In each of Dave's responses, the therapist can identify a language form which fails to specify for the therapist some particular part of Dave's experience — the form: some things. This is an example of a common pattern — people coming to us for assistance often are not specific about what it is that they want or hope for. Our task, then, is to assist them in being specific. This is reflected in the words they use to communicate with others. When a part of a sentence picks out some specific portion of the listener's experience, then we say that that part has a referential index.[4] When a sentence part fails to pick out a specific part of the listener's experience, we say that it fails to have a referential index. Each time that Dave has responded, his sentence has included a part which failed to pick out a specific part of the therapist's experience (to have a referential index). This is a signal to the therapist to request that the speaker supply a referential index:
Can you tell me one thing. . .
Can you tell me what some of those things are...
Here the therapist is systematically assisting Dave to identify what he wants. At the same time, the therapist is providing the family members with an effective way of communicating. When the therapist hears something which he is unable to connect with his own experience, rather than let unsuccessful communication slide by or pretend that he really understands or that he can read Dave's mind, he simply identifies the portion of the sentence which he could not understand and asks about it. Any assumptions need to be checked out. The therapist, by demanding clear communication, gives the family the message that he takes seriously both his ability to understand and their ability to communicate, and that he is interested in really understanding what they want.

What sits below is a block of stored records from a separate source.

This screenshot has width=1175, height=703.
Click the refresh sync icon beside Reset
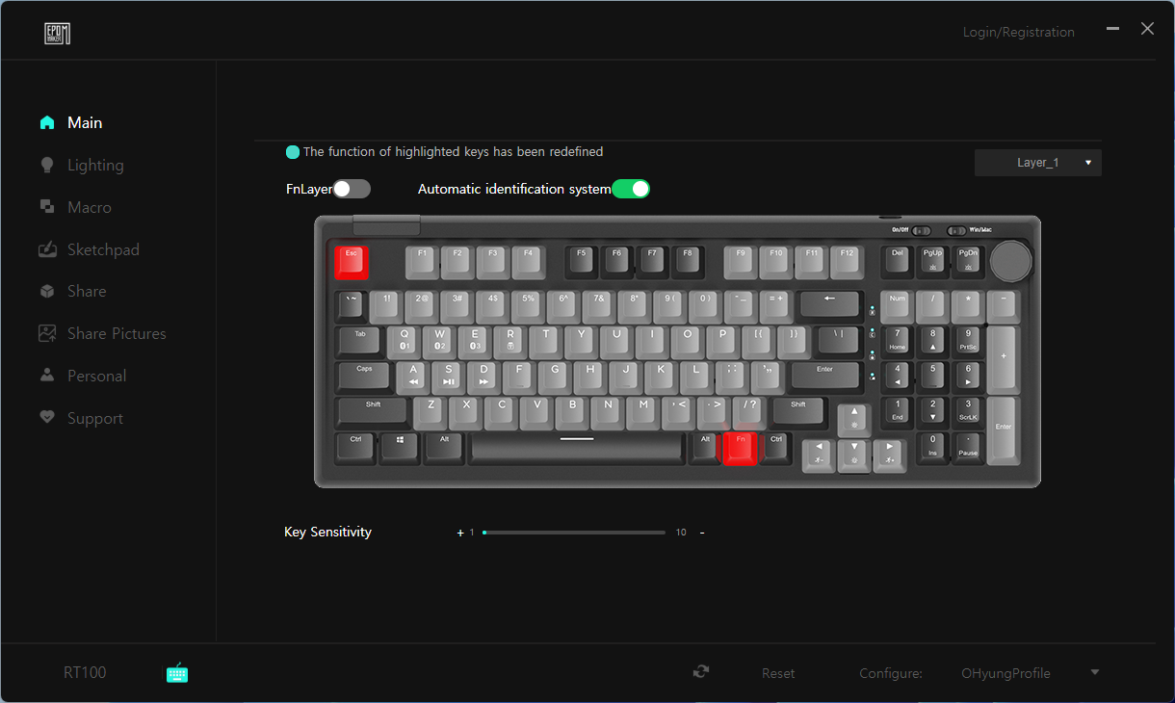(701, 672)
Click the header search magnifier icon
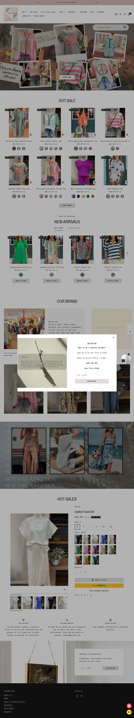Screen dimensions: 134x718 (x=120, y=14)
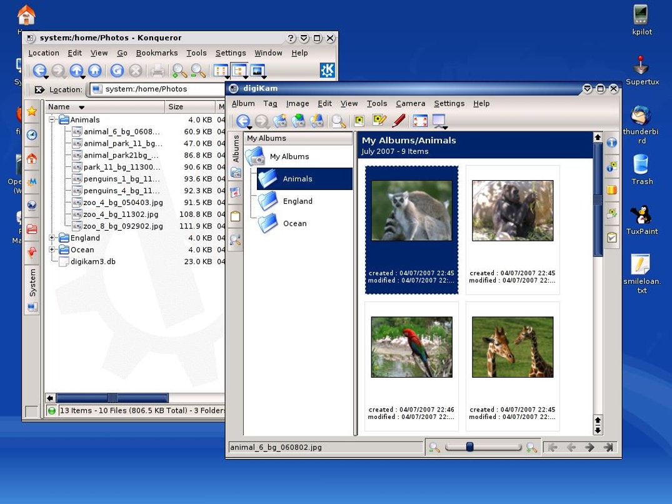The width and height of the screenshot is (672, 504).
Task: Click the back arrow in digiKam toolbar
Action: tap(243, 121)
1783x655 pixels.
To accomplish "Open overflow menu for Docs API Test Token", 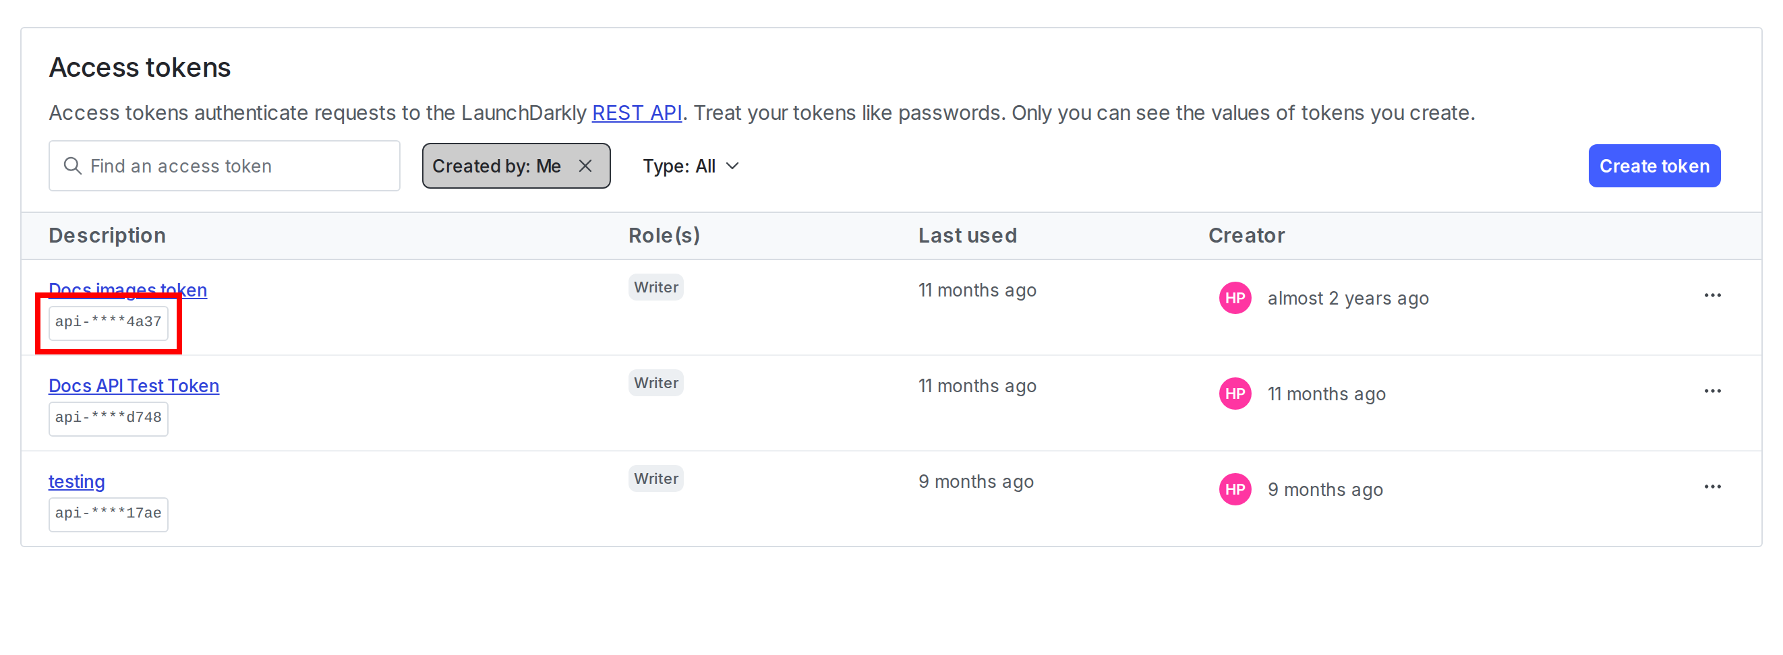I will [1712, 390].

Therapist: Can you tell me what some of those things are?
Dave: Well, I don't know… I guess I've just lost touch …
Therapist: Lost touch with?
Dave: I don't know. . . . I'm not sure.
Therapist: Dave, what is it, specifically, that you don't know, that you're not sure of?
3
The use of the pattern of verbal communication called conversational postulate or polite command in the context of hypnosis is presented on pages 241-246 of Patterns of the Hypnotic Techniques of Milton H. Erickson, M.D.
4
The term referential index refers to whether a language representation picks out a specific portion of the listener's world of experience. For example, the words and phrases:
. . . this page . . .
. . . the reader . . .
. . . Virginia Satir . . .
. . . the number on this page . . .
all pick out a specific part of the reader's ongoing experience, while words and phrases such as:
. . . that particular sensation . . .
. . . people who fail to understand this sentence ...
. . . someone, sometime, somewhere, somehow, something . . .
... no one, everybody, all the times I can remember . . .
do not pick out a specific part of the reader's experience. We recommend pages 47-48 and 80-88 in The Structure of Magic, Volume I; pages 160-177 in Conjoint Family Therapy, Science and Behavior Books, 1964; and pages 217-224 in Patterns of the Hypnotic Techniques of Milton H. Erickson, M.D., for a more extended presentation.